Exercise details: Transcription should be exact. Include all entries.

(Records from a data source)
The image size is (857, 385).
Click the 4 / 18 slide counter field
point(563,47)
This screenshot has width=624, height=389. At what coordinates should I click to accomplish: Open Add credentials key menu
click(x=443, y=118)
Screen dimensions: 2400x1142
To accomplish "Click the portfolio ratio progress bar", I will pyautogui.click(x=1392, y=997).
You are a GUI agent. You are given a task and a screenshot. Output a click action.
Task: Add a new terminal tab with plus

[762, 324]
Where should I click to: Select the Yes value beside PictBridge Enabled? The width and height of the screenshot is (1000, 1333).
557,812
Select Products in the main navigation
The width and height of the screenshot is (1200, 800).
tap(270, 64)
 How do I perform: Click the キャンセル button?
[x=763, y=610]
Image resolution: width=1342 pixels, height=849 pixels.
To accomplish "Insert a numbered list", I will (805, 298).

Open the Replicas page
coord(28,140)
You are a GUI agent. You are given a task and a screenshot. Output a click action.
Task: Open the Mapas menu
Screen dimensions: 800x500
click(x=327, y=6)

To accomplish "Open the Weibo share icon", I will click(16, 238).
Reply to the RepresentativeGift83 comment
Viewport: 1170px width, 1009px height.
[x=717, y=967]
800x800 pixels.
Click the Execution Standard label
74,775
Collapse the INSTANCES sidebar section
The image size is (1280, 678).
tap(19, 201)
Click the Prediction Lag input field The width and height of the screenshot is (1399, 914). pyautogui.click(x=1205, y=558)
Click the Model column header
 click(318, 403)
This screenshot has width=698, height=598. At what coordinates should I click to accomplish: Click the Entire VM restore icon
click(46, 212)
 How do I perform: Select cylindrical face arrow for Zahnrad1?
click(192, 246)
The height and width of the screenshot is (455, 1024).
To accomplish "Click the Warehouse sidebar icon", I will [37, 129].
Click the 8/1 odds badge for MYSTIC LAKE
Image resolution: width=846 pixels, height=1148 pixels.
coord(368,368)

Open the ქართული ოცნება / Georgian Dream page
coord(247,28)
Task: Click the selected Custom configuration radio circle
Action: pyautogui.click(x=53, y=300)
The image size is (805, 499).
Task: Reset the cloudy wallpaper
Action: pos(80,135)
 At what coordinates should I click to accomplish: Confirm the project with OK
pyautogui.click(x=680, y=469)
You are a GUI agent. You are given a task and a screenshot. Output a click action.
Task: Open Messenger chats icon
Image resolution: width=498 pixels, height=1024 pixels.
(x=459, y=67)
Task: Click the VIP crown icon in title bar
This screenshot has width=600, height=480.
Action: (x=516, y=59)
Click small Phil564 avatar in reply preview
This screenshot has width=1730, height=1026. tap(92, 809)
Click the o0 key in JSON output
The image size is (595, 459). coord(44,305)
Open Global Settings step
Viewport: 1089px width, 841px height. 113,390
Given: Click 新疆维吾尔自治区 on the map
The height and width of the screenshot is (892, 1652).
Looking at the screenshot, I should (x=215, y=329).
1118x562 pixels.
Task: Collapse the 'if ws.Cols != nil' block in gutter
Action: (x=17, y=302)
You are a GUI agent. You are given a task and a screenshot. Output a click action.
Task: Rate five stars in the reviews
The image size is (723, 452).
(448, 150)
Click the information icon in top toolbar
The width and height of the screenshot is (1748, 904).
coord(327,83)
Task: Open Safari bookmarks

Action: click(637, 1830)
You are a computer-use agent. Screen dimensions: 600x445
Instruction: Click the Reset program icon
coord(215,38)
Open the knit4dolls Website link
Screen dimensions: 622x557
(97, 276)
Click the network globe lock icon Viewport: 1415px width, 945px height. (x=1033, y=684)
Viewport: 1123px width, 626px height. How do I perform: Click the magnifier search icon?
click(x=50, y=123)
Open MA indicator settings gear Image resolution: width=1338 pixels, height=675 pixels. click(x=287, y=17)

Output below:
The image size is (857, 385).
Click the 4 / 18 slide counter field
point(563,47)
This screenshot has width=624, height=389. At what coordinates should I click to accomplish: Open Add credentials key menu
click(x=443, y=118)
Screen dimensions: 2400x1142
To accomplish "Click the portfolio ratio progress bar", I will pyautogui.click(x=1392, y=997).
You are a GUI agent. You are given a task and a screenshot. Output a click action.
Task: Add a new terminal tab with plus

[762, 324]
Where should I click to: Select the Yes value beside PictBridge Enabled? The width and height of the screenshot is (1000, 1333).
557,812
Select Products in the main navigation
The width and height of the screenshot is (1200, 800).
tap(270, 64)
 How do I perform: Click the キャンセル button?
[x=763, y=610]
Image resolution: width=1342 pixels, height=849 pixels.
To accomplish "Insert a numbered list", I will (805, 298).

Open the Replicas page
coord(28,140)
You are a GUI agent. You are given a task and a screenshot. Output a click action.
Task: Open the Mapas menu
Screen dimensions: 800x500
click(x=327, y=6)

To accomplish "Open the Weibo share icon", I will click(16, 238).
Reply to the RepresentativeGift83 comment
Viewport: 1170px width, 1009px height.
[x=717, y=967]
800x800 pixels.
Click the Execution Standard label
74,775
Collapse the INSTANCES sidebar section
The image size is (1280, 678).
tap(19, 201)
Click the Prediction Lag input field The width and height of the screenshot is (1399, 914). pyautogui.click(x=1205, y=558)
Click the Model column header
 click(318, 403)
This screenshot has width=698, height=598. At what coordinates should I click to accomplish: Click the Entire VM restore icon
click(46, 212)
 How do I perform: Select cylindrical face arrow for Zahnrad1?
click(192, 246)
The height and width of the screenshot is (455, 1024).
To accomplish "Click the Warehouse sidebar icon", I will [37, 129].
Click the 8/1 odds badge for MYSTIC LAKE
Image resolution: width=846 pixels, height=1148 pixels.
coord(368,368)

Open the ქართული ოცნება / Georgian Dream page
coord(247,28)
Task: Click the selected Custom configuration radio circle
Action: pyautogui.click(x=53, y=300)
The image size is (805, 499).
Task: Reset the cloudy wallpaper
Action: pos(80,135)
 At what coordinates should I click to accomplish: Confirm the project with OK
pyautogui.click(x=680, y=469)
You are a GUI agent. You are given a task and a screenshot. Output a click action.
Task: Open Messenger chats icon
Image resolution: width=498 pixels, height=1024 pixels.
(x=459, y=67)
Task: Click the VIP crown icon in title bar
This screenshot has width=600, height=480.
Action: (x=516, y=59)
Click small Phil564 avatar in reply preview
This screenshot has width=1730, height=1026. tap(92, 809)
Click the o0 key in JSON output
The image size is (595, 459). coord(44,305)
Open Global Settings step
Viewport: 1089px width, 841px height. 113,390
Given: Click 新疆维吾尔自治区 on the map
The height and width of the screenshot is (892, 1652).
Looking at the screenshot, I should (x=215, y=329).
1118x562 pixels.
Task: Collapse the 'if ws.Cols != nil' block in gutter
Action: (x=17, y=302)
You are a GUI agent. You are given a task and a screenshot. Output a click action.
Task: Rate five stars in the reviews
The image size is (723, 452).
(448, 150)
Click the information icon in top toolbar
The width and height of the screenshot is (1748, 904).
coord(327,83)
Task: Open Safari bookmarks

Action: click(637, 1830)
You are a computer-use agent. Screen dimensions: 600x445
Instruction: Click the Reset program icon
coord(215,38)
Open the knit4dolls Website link
Screen dimensions: 622x557
(97, 276)
Click the network globe lock icon Viewport: 1415px width, 945px height. (x=1033, y=684)
Viewport: 1123px width, 626px height. How do I perform: Click the magnifier search icon?
click(x=50, y=123)
Open MA indicator settings gear Image resolution: width=1338 pixels, height=675 pixels. click(x=287, y=17)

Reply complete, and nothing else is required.